Depois desta data, o alimento poderá estar contaminado com microrganismos ou toxinas prejudiciais à saúde humana, mesmo que não haja qualquer alteração visível no produto.
“Quando temos uma data-limite de consumo não podemos avaliar se o produto está ou não bom, devemos cumprir a data”, afirma a investigadora. Nestes casos, cheirar o produto ou olhar para o mesmo não vai indicar se está ou não próprio para consumo: “Não podemos cheirar ou ver, porque os nossos sentidos não conseguem identificar os microrganismos”.
Para evitar situações de desperdício, a especialista deixa um conselho: “Se tem um produto com data-limite de consumo e vê que não vai conseguir consumir [antes do fim desse prazo], o melhor é congelá-lo ou cozinhá-lo.” Ambas as técnicas de extensão do prazo de validade só são seguras se forem aplicadas antes do dia indicado na embalagem.
Se cozinhar o alimento, as altas temperaturas podem matar uma grande quantidade de microrganismos que já tenham contaminado o alimento, permitindo que este aguente até mais três dias conservado no frigorífico. Por outro lado, a congelação vai prolongar a data de validade durante mais tempo, dado que os microrganismos não se desenvolvem a baixas temperaturas.
Além disso, os alimentos que são comercializados congelados também “contêm na rotulagem informação sobre as condições de conservação e sobre o prazo de validade a respeitar”, lembra Goreti Botelho.

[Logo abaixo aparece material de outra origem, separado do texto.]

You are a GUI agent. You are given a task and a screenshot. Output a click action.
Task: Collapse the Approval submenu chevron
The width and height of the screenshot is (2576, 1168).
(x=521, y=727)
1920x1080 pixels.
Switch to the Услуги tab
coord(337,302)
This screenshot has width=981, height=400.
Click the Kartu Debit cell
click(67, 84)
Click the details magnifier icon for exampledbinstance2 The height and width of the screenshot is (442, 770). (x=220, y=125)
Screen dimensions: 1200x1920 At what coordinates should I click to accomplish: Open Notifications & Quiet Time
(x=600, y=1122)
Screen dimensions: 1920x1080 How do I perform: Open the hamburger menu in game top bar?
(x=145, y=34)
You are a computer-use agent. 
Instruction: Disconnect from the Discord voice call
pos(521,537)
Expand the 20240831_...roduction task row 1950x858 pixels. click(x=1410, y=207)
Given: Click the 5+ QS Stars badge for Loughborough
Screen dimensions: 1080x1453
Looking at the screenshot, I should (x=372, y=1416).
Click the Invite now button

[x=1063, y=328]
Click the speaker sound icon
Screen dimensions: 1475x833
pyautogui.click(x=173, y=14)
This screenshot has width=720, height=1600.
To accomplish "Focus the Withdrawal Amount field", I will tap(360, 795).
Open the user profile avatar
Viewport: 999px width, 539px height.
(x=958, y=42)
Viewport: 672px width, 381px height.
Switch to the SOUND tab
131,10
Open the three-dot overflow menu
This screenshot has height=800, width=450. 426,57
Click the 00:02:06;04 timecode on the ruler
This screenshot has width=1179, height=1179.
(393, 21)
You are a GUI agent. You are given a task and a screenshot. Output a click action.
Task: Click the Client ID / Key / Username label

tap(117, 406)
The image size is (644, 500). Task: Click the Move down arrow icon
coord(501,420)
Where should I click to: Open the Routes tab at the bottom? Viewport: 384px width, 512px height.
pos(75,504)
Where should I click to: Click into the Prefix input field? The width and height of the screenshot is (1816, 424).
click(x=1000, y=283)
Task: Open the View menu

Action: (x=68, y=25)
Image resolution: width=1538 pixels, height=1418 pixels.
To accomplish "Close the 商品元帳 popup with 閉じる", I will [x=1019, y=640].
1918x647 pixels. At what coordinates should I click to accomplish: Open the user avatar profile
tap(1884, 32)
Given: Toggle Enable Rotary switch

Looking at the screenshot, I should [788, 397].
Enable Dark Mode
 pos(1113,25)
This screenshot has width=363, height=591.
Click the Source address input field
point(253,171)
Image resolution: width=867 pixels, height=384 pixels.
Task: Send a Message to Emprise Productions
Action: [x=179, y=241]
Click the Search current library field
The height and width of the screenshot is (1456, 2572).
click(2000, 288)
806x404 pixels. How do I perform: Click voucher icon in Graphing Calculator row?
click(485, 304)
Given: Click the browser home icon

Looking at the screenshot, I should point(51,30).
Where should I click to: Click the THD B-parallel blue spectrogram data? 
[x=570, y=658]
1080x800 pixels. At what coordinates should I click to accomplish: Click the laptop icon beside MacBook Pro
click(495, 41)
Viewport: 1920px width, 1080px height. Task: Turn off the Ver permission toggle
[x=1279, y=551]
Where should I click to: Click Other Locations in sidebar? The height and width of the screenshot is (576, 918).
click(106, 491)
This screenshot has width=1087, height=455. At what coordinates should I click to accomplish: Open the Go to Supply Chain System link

Riscos de consumir alimentos fora do prazo de validade
Consumir alimentos com a indicação “consumir até” depois de a data-limite de validade estar ultrapassada pode acarretar perigos para a saúde.
A ingestão de microrganismos patogénicos (bactérias, parasitas, vírus ou toxinas) pode provocar uma intoxicação alimentar, sendo os sintomas mais comuns diarreia, dores de estômago ou cólicas, náuseas, vómitos e febre.
Nos casos mais simples, a intoxicação alimentar passa ao fim de alguns dias. Contudo, se os sintomas persistirem ou se tornarem mais intensos, será necessária intervenção médica.
Segundo o Centro norte-americano de Controlo de Prevenção de Doença (CDC), as intoxicações alimentares graves podem causar problema de saúde graves – tais como meningite, danos renais ou danos cerebrais e nervosos – ou até provocar a morte. Dados da Organização Mundial de Saúde (OMS) revelam que, todos os anos, morrem 420 mil pessoas devido à ingestão de alimentos contaminados.